If I’m honest, I struggle to engage with this text. It’s a story I’ve been aware of my entire life, praise God. I lack the capacity to fully grasp what Christ is doing and has done. Enter: the Old Testament.

Tomorrow we are starting the book of Isaiah, which holds many, many, many beautiful prophesies of the Messiah. The cross and the resurrection are not just the ending to the book of Matthew, it’s the fulfillment of the first half of the Bible.

Buckle up! It’s gonna be good.


Matthew 25-26 B

“The King will answer and say to them, ‘Truly I say to you, to the extent that you did it to one of these brothers of Mine, even the least of them, you did it to Me.'” (25:40)

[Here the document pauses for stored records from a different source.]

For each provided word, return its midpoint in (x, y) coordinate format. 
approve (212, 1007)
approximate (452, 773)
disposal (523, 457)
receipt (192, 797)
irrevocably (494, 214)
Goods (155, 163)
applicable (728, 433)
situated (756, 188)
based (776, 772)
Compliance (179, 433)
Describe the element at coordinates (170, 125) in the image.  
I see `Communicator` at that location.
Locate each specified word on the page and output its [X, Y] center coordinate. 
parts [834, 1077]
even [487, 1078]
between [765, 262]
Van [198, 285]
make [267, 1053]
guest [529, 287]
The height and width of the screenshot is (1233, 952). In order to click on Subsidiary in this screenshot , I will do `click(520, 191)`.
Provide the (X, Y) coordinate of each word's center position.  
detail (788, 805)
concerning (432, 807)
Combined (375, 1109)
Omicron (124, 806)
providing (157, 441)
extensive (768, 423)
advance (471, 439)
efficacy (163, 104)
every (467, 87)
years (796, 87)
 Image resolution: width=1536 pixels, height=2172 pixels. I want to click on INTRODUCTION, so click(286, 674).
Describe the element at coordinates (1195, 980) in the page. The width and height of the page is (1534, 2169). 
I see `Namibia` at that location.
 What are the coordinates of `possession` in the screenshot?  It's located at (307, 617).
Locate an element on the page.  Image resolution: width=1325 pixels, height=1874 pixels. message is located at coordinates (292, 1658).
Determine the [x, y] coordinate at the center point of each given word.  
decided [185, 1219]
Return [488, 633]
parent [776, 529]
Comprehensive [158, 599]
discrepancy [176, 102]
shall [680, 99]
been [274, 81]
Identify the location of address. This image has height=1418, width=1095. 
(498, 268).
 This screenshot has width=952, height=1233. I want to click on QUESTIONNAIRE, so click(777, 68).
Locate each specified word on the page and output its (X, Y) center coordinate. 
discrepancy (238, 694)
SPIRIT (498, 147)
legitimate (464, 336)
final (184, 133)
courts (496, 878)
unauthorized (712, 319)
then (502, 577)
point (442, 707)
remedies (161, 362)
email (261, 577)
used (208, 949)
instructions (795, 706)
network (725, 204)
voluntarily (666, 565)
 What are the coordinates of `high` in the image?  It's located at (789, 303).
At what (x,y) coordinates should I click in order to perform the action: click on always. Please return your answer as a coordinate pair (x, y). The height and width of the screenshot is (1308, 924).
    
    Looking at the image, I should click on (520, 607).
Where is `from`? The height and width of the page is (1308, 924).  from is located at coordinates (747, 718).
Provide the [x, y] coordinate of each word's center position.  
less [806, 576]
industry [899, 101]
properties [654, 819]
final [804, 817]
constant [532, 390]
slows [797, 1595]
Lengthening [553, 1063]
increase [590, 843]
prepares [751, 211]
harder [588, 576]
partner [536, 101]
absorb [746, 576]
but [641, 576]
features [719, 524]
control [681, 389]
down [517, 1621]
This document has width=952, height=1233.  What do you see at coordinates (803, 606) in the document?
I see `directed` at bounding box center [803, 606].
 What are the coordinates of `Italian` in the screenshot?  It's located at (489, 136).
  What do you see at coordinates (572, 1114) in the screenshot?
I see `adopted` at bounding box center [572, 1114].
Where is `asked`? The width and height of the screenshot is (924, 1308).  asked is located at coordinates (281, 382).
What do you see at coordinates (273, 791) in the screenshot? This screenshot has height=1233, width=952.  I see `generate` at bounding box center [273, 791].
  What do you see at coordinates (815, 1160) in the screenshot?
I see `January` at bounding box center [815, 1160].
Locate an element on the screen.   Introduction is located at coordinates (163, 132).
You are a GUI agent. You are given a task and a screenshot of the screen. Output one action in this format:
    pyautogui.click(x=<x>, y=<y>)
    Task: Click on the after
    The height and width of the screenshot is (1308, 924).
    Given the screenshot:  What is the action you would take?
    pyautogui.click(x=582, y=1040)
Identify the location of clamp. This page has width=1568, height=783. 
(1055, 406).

The two stories before this are parables. One about bridesmaids being ready for a wedding, and another about stewardship of someone else’s property. Reading them together helps me frame this passage in a new way.

This life isn’t about us. It’s about our amazing LORD. All about Him. It would be wrong for the focus to be elsewhere.

He tells these two parables on the heels of chapter 24’s explanation about the Day of the Lord; warning against acting as if He’s never coming back. These virgins/bridesmaids needed to be ready, and it was foolish of them to only plan on waiting a short while. These slaves/stewards needed to invest whatever their master left them, and it was foolish to do nothing out of fear of failure.

Jesus left us with some tasks and an expectation of return. Just as the LORD told Abraham he was blessed to bless others, Jesus expects His people to take care of the least of these.

Chapter 26 is the beginning of proof: He is worthy of our obedience. He prayed:

“My Father, if it is possible, let this cup pass from Me; yet not as I will, but as You will.” (26:39‬)

When He understood the will of the Father involved a horrific death, He became our example of obedience.

He healed everyone who came to Him and died to remove the sting of death for us. He is our example of caring for the least of these.

Mankind was created for obedience to God through service toward each other. Our commands are to Love the Lord and to love others and they are one and the same. We can’t say we love God, if we don’t demonstrate love for others, as He demonstrates His love for us.

This passage at the end of 25, about separating sheep and goats, makes some people nervous and others hopeful. There’s no separating personal salvation from outward expressions of love toward God and others. The sooner we reconcile the two, the better!

What does this look like for you? How are you loving the least of these?